2026/05/19 (火) 16:30

福岡市博多区のスイミングスクール。ここで授業を受けているのは、福岡市立筥松小学校の6年生です。筥松小学校では今年度から、プール授業を民間に委託しました。学校のプールと大きく違うのが泳ぐ前のシャワー。

児童
「シャワーは学校は地獄のシャワーだけど、ここは温かくて天国のシャワー」

学校のシャワーと違い温水で快適です。授業を担当するのは、学校の教員ではなく専門のインストラクターです。力量に応じて4つのグループに分かれ、それぞれに合わせた指導しました。

「バタ足が得意になりました。教え方は分かりやすかったです」
「泳ぎ方のコツをしっかり教えてくれるから上達すると思います」

一方、担任は授業全体を見守り、成績の評価を担当。大人の目が増えることで、安全面にもつながっています。

担任教員
「プロなので教え方を学ばせてもらうことが多い。子どもたちも学びになっていると思う」

こうしたプール授業の民間委託は、県内各地で広がっています。福岡市では、146ある市立小学校のうち、昨年度は37校、今年度は56校へと導入が広がっています。背景には、老朽化した学校プールの維持費や補修費を抑えられること。さらに、これまで教員が担ってきた水質管理などの負担軽減にもつながります。

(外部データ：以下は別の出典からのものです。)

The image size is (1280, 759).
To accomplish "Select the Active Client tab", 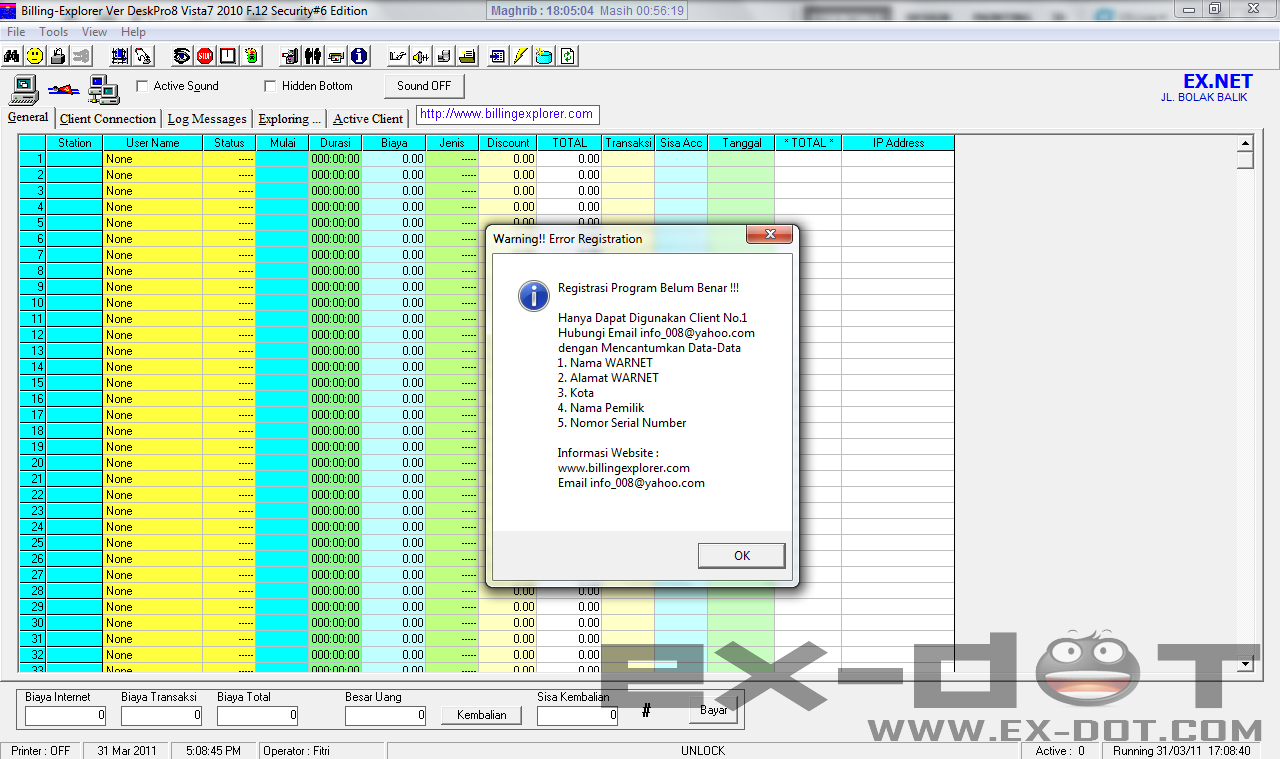I will coord(369,118).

「雷や暑過ぎるなど天候によって途中で中止することも多かったが、ここだと天候に関わらず実施することができるのでそれもすごくいい」

しかし、全ての地域に民間のスイミングスクールがあるわけではありません。宇美町もその一つ。そこで宇美町では分校を除く8つの小中学校全てでプール授業にある工夫をしています。児童たちがバスに乗り込み粕屋町のスイミングスクールに到着したのは20分後。往復40分かかります。宇美町には民間のスイミングスクールがないため、粕屋町や大野城市、志免町まで移動しています。移動に時間がかかるため水泳授業は2日間にまとめるという調整をしました。宇美町では小学生だと1回45分の授業を年間6回予定していて、2日間で3回ずつまとめて実施。5月中旬ですでに1年間のプール授業を終えた学年もあります。

一方でデメリットも。

宇美町教育委員会職員
「移動時間がかかるので授業回数を増やすことが難しいということがデメリットになっている」

問題は1日休むだけで授業の回数が半分になり、学ぶ機会を大幅に減らしてしまうことです。プール授業のためかなり遠くへの移動も発生する民間委託。子どもたちが安全に、そして公平に学べる環境をどう整えていくかが課題となっています。